Safety Insurance Group Inc. (SAFT) Waving Not Drowing
Ten months ago I recommended SAFT. Its share price is down since then, but far from out. While I prefer absolute returns my sense of well being dictates I must look at 2008 through a relative lens. Relatively SAFT was a great performer, beating the pants off the S&P500 by 22%; SAFT is down 20% over the last ten months while the S&P500 has fallen 42%.
In a tough 2008, Safety managed to increase book value by 5.6% to $37.17. With the current share price of $30.84 representing a discount to book value of 21%, P/B is 0.83. As the graph below shows SAFT has increased book value every quarter.
The dividend yield is now a healthy 5.2% easily covered by earnings and SAFT continues to be profitable.

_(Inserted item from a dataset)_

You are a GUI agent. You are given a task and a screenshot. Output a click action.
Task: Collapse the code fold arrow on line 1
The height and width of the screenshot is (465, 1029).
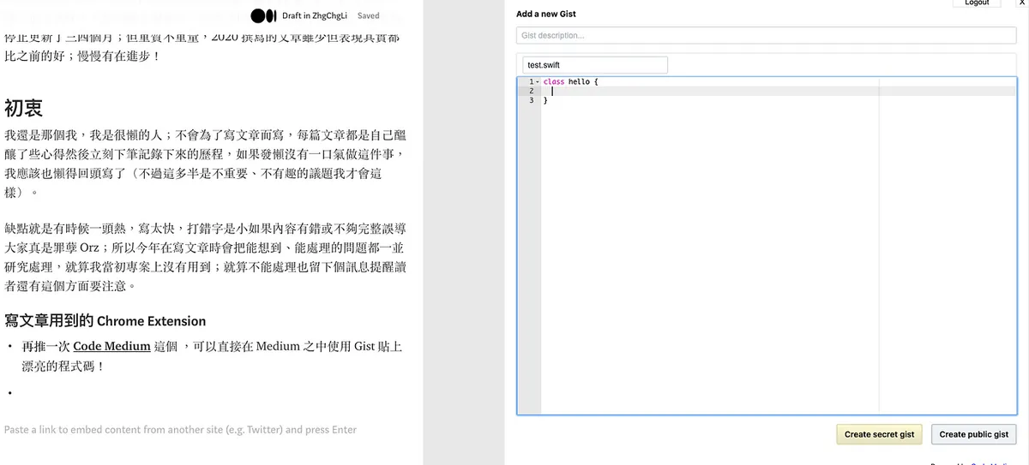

So is it time to pop the champagne and forget about SAFT until the next dividend payment or could you now find a better place for your money. Well that decision is up to you, but I ask when isn’t it a good time to pop the champagne? Let’s look at some more numbers before deciding whether SAFT is a buy, sell or can’t make up my mind. As the following data shows the trends for SAFT have been down ever since 2006. Earnings are falling, written premiums are falling and their once legendary combined ratio has faltered.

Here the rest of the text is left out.